At the meeting Paddock was elected secretary of the new fire company. In reporting the meeting in the Democrat Paddock gleefully got in a poke at Dallas.

Because the volunteer department received little funding from the city, members donated their own money to buy firefighting equipment. The department and residents also held benefits—dances, raffles, ice cream socials—to raise money for the department.

Many of the firemen were property owners, who had a vested interest in a fire department that might one day save their buildings and belongings. But before the golden age of fraternal lodges, civic service organizations such as fire departments also were a form of social networking.

Firemen were highly esteemed as hometown heroes. People cheered as the men marched down Main Street to show off their newest firefighting equipment, as they marched in parades with their spiffy uniforms and equipment with shiny brass fittings.

Among members of the volunteer fire department was Jim Courtright, who was elected foreman of M. T. Johnson Hook and Ladder Company No. 1 in 1881.

Three months after its founding the company showed off its new hook and ladder truck, rolling it down Main Street.

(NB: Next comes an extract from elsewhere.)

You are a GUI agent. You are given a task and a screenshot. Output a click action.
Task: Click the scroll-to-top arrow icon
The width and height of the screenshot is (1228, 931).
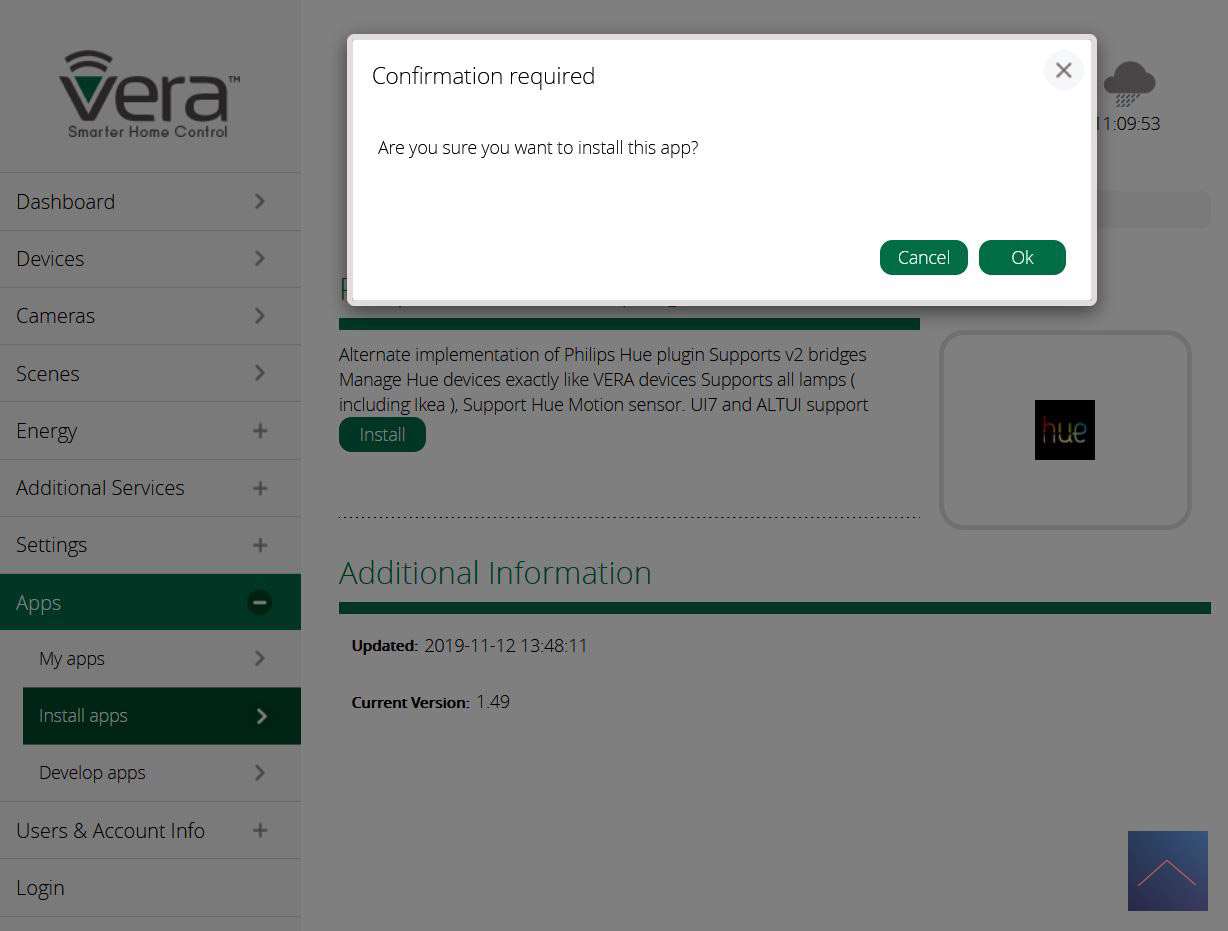tap(1167, 871)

In those days before the the railroad arrived, the men of the company had pulled the truck from the railhead in Dallas to Fort Worth!

And that’s how the hook and ladder truck got to fires: It was pulled by men, not horses. The truck was really just a wagon that carried grappling hooks and ladders.

The ladders were used to rescue people from a burning building. The hooks were used to pull down a building. Without an adequate way to deliver water onto a fire, the strategy often was not to extinguish a fire but rather to prevent the fire from spreading by depriving it of “food”: Firemen used grappling hooks and ropes to pull down a burning structure to separate fire from unburned building.

A hook and ladder truck also carried leather buckets that could be filled from a well or horse trough and delivered to a fire by a hand-to-hand bucket brigade. Firemen also used hand pumps to put water onto a fire.

The hook and ladder truck was housed in the city’ first fire hall, a simple wooden building at Weatherford and Throckmorton streets.

But hook and ladder trucks, leather buckets, and hand pumps were not adequate ways to fight a fire.

Three years later, in 1876, two major fires caused Fort Worth to update its firefighting equipment.

In March the courthouse burned. (Courthouse fires have seemed almost obligatory in the history of Texas counties. Texas recorded fifty-three courthouse fires between 1849 and 1967.)

And in September 1876 a fire at Main and 3rd streets destroyed a row of three two-story wooden buildings. The hook and ladder company could do little.

The next month the department ordered a Silsby steam engine costing $6,250 ($154,000 today).

A new company was organized to operate the engine: Panther Steam Engine Company No. 1. M. B. Loyd was elected first president of the new company. The new engine also was named “Panther.”

One member of Panther Company was deputy city marshal Christopher Columbus Fitzgerald, who would be killed in the line of duty in 1877.

Soon Panther Company had a mascot: a panther cub named “Billy.” Not surprisingly, the caged wild animal soon turned “cross and ugly.”

A steam engine fought fire with fire: Fire under its boiler produced steam to power a pump that delivered water from a source—a water wagon or cistern—onto a fire. In November 1876 the new engine was publicly tested. After a fire was started under the boiler, the engine’s whistle blew in four minutes to indicate that the engine had steam. The engine pumped a stream of water two hundred feet from a hose.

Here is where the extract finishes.